- L'étude, menée sur des souris souffrant de dépression, montre que le stress chronique inhibe l’activité des neurones AgRP, ce qui contribue à développer un comportement dépressif.
- Il est toutefois possible de réactiver les neurones AgrP grâce à un agoniste synthétique : le trouble dépressif disparaît alors.
- Cette découverte ouvre la voie à de nouveaux traitements plus ciblés de la dépression.
Les cellules nerveuses AgRP n’ont décidément pas bonne réputation. Déjà épinglés pour leur rôle dans l’assimilation des aliments et donc dans la prise de poids, ces neurones logés dans le noyau arqué (NA), dans la partie inférieure de l’hypothalamus, pourraient aussi être impliqués dans le déclenchement des états dépressifs.
C’est la conclusion à laquelle sont parvenus des chercheurs du Medical College of Georgia (MCG) à l’université d’Augusta (États-Unis). Dans une étude publiée dans la revue Molecular Psychiatry, ils apportent des preuves que le stress chronique et imprévisible induit des changements dans la fonction des neurones AgRP qui peuvent contribuer à la dépression.

Données fournies
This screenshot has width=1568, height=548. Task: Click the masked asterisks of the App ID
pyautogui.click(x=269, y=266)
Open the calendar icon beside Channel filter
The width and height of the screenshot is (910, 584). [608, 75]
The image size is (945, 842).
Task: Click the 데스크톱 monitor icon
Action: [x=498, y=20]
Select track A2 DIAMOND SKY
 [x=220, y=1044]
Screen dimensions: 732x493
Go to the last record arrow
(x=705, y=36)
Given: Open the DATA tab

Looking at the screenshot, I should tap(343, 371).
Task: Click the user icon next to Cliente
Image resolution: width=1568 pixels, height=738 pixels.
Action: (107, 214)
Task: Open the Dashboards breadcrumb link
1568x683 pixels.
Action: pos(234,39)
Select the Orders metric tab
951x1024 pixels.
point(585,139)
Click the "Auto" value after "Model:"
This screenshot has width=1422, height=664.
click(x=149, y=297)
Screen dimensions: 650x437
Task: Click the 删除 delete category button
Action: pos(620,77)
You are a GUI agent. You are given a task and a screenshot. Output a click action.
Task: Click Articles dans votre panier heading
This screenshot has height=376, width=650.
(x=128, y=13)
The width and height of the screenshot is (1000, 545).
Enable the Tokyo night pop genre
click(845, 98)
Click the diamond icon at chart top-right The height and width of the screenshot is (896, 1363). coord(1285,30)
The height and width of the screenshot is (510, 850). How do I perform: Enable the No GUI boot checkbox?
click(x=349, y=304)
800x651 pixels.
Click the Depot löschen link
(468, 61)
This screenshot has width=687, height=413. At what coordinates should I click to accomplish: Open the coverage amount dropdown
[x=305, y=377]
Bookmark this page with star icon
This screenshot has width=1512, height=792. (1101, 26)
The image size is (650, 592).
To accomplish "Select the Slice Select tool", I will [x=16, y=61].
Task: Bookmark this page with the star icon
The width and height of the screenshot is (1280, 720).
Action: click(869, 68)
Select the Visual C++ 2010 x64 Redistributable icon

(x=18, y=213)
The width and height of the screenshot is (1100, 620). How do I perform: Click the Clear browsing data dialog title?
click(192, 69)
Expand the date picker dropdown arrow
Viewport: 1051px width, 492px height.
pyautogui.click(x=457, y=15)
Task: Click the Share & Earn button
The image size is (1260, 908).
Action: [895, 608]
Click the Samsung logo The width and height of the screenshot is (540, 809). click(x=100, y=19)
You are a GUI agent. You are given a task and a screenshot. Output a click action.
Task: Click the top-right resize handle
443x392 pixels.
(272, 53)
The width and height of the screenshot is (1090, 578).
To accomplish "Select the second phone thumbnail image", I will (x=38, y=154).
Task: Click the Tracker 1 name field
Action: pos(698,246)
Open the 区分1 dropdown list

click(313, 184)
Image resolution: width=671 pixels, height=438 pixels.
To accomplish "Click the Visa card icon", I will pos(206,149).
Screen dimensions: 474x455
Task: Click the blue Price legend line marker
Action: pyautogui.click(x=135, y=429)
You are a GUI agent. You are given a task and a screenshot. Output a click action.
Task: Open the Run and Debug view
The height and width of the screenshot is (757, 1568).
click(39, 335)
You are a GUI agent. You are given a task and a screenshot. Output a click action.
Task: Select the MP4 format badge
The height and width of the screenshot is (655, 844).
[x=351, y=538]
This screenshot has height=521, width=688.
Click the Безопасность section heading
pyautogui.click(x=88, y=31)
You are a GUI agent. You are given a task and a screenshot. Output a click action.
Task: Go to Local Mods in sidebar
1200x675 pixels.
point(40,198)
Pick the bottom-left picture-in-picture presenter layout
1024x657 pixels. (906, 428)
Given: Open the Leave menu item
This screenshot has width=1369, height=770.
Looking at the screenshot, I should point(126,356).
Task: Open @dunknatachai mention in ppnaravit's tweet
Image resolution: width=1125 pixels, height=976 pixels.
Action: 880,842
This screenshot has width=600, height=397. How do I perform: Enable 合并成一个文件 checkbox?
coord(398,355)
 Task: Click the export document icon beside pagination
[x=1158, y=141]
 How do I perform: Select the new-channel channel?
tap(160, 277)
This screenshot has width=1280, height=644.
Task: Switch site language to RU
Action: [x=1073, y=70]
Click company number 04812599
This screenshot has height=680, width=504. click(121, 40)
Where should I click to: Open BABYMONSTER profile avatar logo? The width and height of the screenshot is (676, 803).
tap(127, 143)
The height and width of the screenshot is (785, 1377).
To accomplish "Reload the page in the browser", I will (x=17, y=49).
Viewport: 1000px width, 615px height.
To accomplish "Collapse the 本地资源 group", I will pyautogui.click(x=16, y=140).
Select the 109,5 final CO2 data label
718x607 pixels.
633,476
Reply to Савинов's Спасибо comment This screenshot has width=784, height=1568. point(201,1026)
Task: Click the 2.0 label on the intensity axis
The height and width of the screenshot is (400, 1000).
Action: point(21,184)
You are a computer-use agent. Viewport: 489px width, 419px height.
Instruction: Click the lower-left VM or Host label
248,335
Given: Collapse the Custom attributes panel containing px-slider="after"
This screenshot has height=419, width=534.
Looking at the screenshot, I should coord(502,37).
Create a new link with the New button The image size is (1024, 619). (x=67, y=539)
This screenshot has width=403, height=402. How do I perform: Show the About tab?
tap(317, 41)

Consigne
Poursuivez, s'il vous plaît, l'article sur les neurones AgRP et la dépression à partir de sa dernière phrase. Ce matériel provient d'une autre source.

Résultat
Une inhibition des neurones AgRP par le stress chronique
Pour le Dr Xin-Yun Lu, directrice du département de neuroscience et de médecine régénérative du MCG, "le petit nombre de neurones AgRP est probablement une cible logique pour le traitement de la dépression". "Il est clair que lorsque nous manipulons ces neurones, cela modifie les réactions comportementales." Cependant, plusieurs questions demeurent, comme la manière dont ces neurones AgRP du cerveau nous aident à faire face et à nous adapter à un stress chronique imprévisible au fil du temps.
Pour étudier l’activité des neurones AgRP en cas de stress chronique, les chercheurs ont travaillé sur un modèle murin souffrant de dépression. Ils ont constaté que ce type de stress diminuait l’activité des AgRP : ces derniers perdent leur capacité à s’activer spontanément, ce qui augmente les irrégularités d'activation et altère les propriétés d'activation habituelles des neurones AgRP.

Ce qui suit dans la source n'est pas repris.